* Zu erledigen *
A. Beantworte anhand des Artikels über die Tschernobyl-Studie diese drei Fragen:
(i) Wie viele sogenannte Liquidatoren gab es?
(ii) Wie viel Prozent der Evakuierten waren laut Tschernobyl-Ministerium der Ukraine 1996 noch gesund?
(iii) Wie viele Kinder mit Genschäden erwartet UNSCEAR weltweit?
B. Nenne alle Prozentwerte, die im Artikel über die Tschernobyl-Studie vorkommen.
C. Führe den Artikel über die Tschernobyl-Studie im gleichen Stil weiter.

* Ausgewählter Text *
------------------------------

Studie zu Folgen des Atom-GAU Millionen Europäer krank durch Tschernobyl

Berlin (RPO). Der Super-GAU im Atomkraftwerk Tschernobyl ist 25 Jahre her - und hat für mehr als 600 Millionen Menschen in Europa bis heute gesundheitliche Folgen. Das ist das Ergebnis einer am Freitag veröffentlichten Studie der Gesellschaft für Strahlenschutz.

Nach den Analysen auf der Basis wissenschaftlicher Untersuchungen, an denen sich auch die atomkritische Ärzteorganisation IPPNW beteiligte, leiden am meisten die Aufräumarbeiter unter den Folgen: Von den 830.000 sogenannten Liquidatoren erkrankten 90 Prozent wegen der hohen Strahlenbelastung.

Knapp 240.000 zusätzliche Krebsfälle bis 2056

Laut Tschernobyl-Ministerium der Ukraine waren 1996 nur noch 18 Prozent der Menschen gesund, die aus dem belasteten Bereich evakuiert worden waren. Der Anteil der gesunden Kinder, die nicht selbst vom Tschernobyl-Fallout betroffen waren, deren Eltern aber erhöhter Radioaktivität ausgesetzt waren, sank in der Ukraine bis 1996 von 81 Prozent (1987) auf 30.

Forscher gehen der Studie zufolge davon aus, dass es in ganz Europa durch Tschernobyl knapp 240.000 zusätzliche Krebsfälle bis 2056 geben wird.

Der Wissenschaftliche Ausschuss der Vereinten Nationen zur Untersuchung der Auswirkungen der atomaren Strahlung (UNSCEAR) erwartet weltweit zwischen 30.000 und 207.500 Kinder mit Genschäden als Folge des Atomunfalls.

------------------------------

* Angezeigte Informationen *
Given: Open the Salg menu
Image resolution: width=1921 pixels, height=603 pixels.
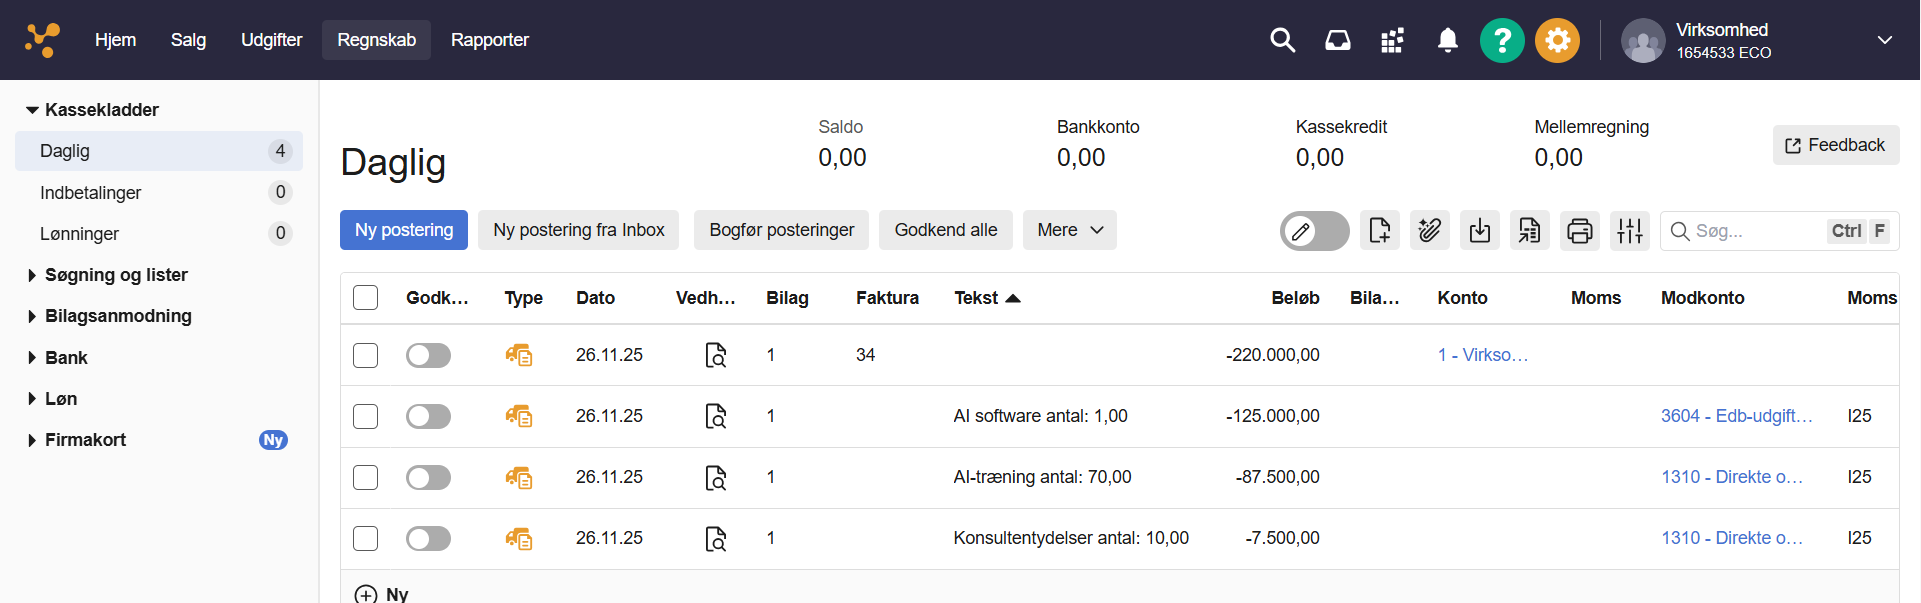Looking at the screenshot, I should (188, 40).
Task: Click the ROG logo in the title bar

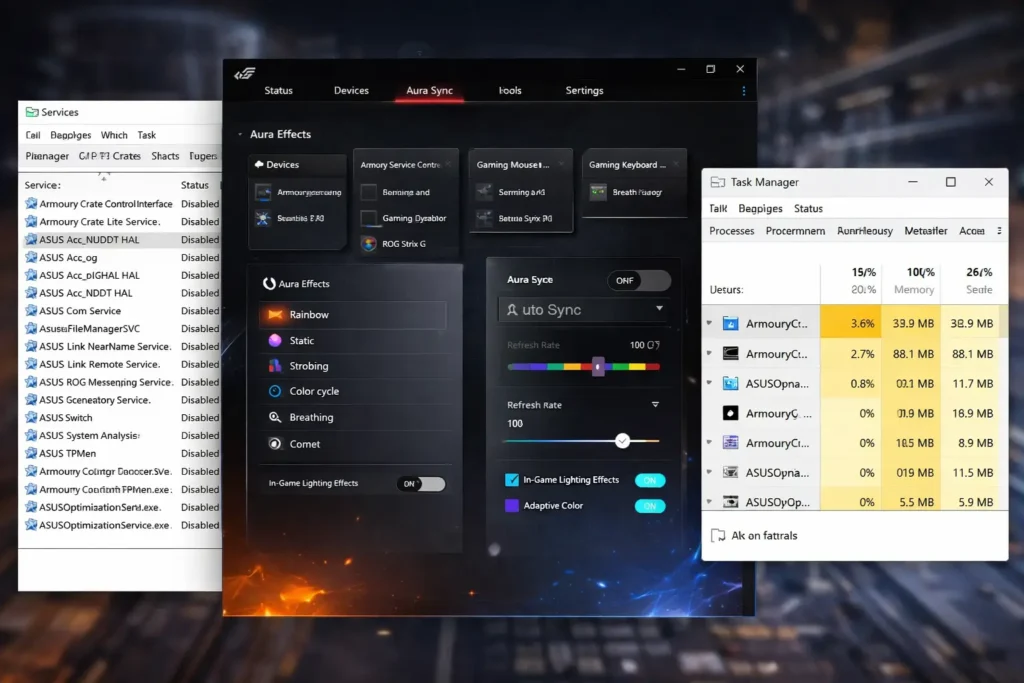Action: click(245, 74)
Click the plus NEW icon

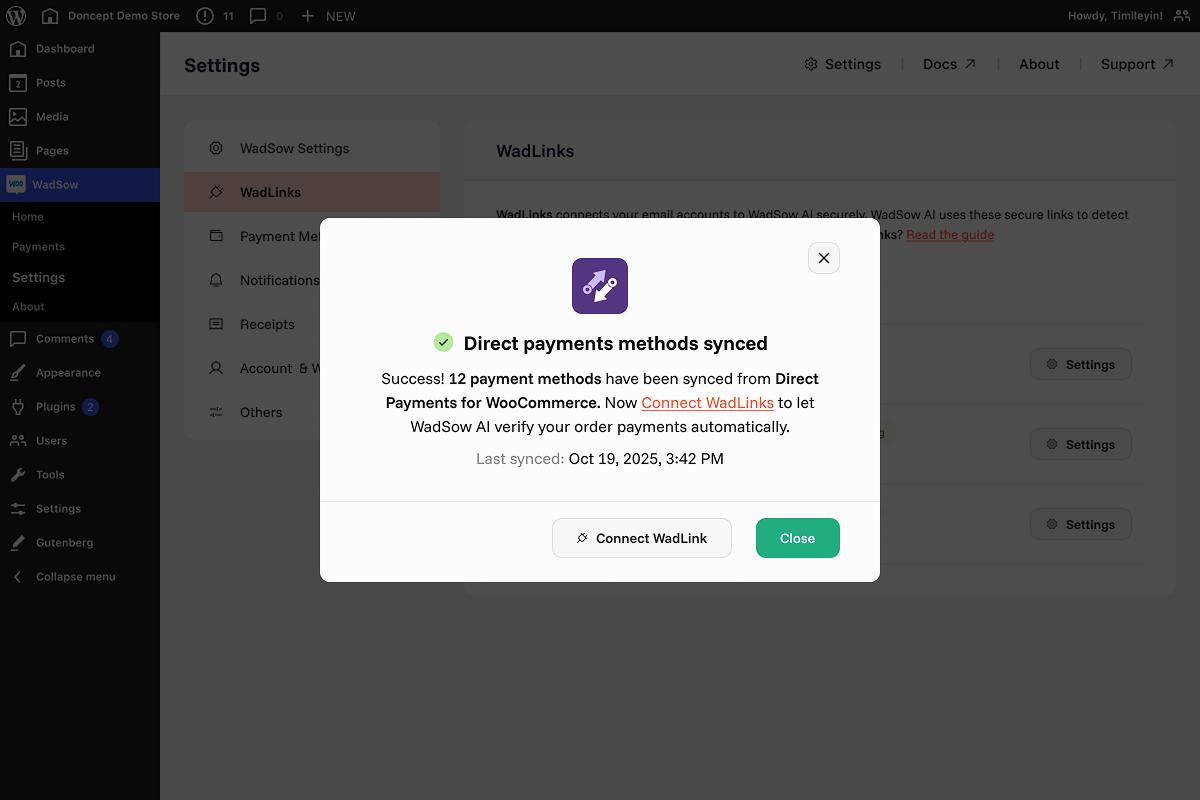307,16
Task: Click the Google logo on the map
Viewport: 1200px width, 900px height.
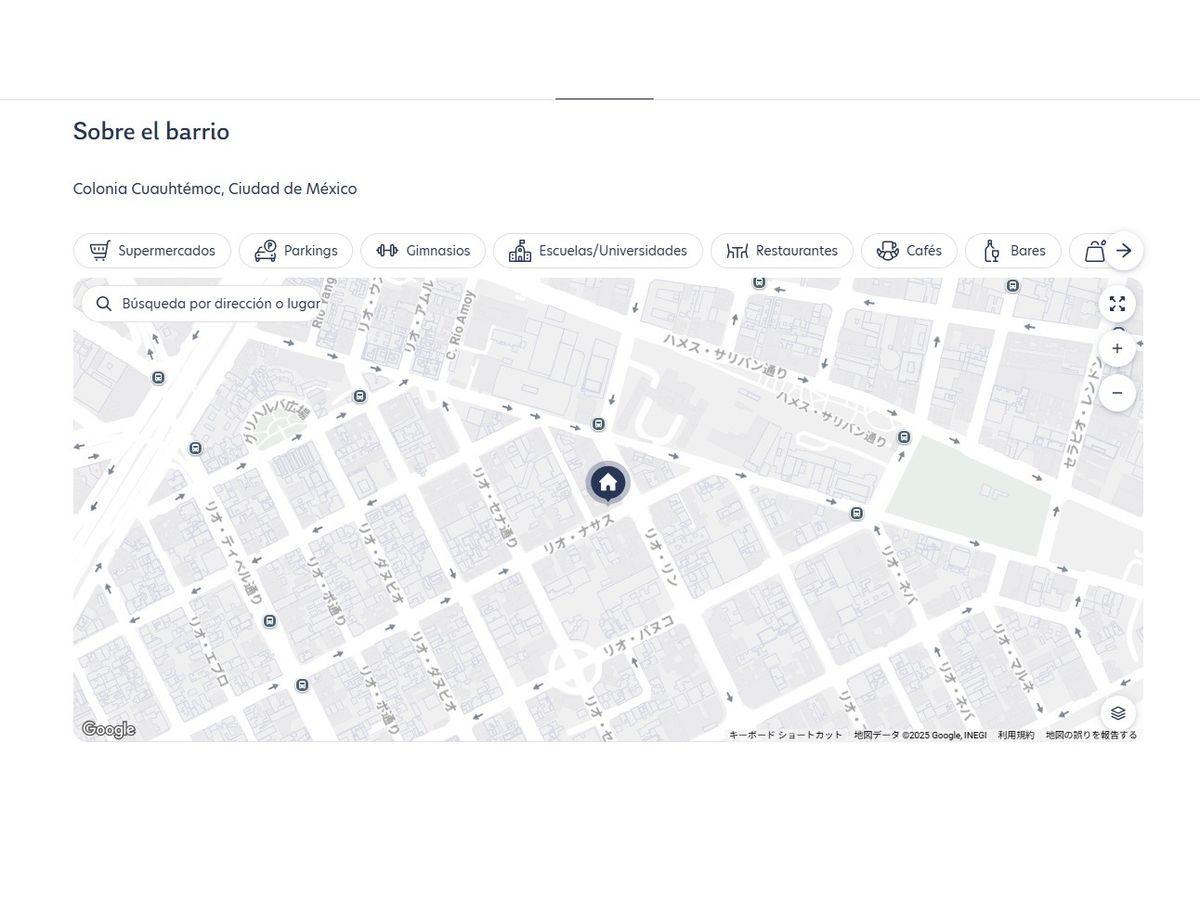Action: (108, 730)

------------------------------

* Gelöste Aufgaben *
A.
(i) 830.000
(ii) 18 Prozent
(iii) Zwischen 30.000 und 207.500

B. 90 Prozent, 18 Prozent, 81 Prozent, 30 Prozent

C.
Gesundheitliche Folge oft erst in den nächsten Generationen

Auch die Zahl der Totgeburten und Fehlbildungen stieg deutlich an. Nach 1986 wurden in Europa rund 800.000 Kinder weniger geboren, als eigentlich zu erwarten gewesen seien. Die Studie belege, dass die meisten gesundheitlichen Folgen eines radioaktiven Unfalls erst nach vielen Jahren, oftmals erst in den nächsten Generationen auftreten, hieß es.

Am 26. April 1986 geriet der Reaktorblock 4 des Atomkraftwerks in der Ukraine außer Kontrolle. Fachleute sehen die Ursache in einer Kombination von Bedien- und Konstruktionsfehlern während eines Sicherheitstests. Es kam zu Explosionen, wodurch der obere Teil des Reaktorgebäudes zerstört wurde.

Das freigesetzte radioaktive Material verstrahlte bis zu 150.000 Quadratkilometer Fläche in der Ukraine, Weißrussland und Russland.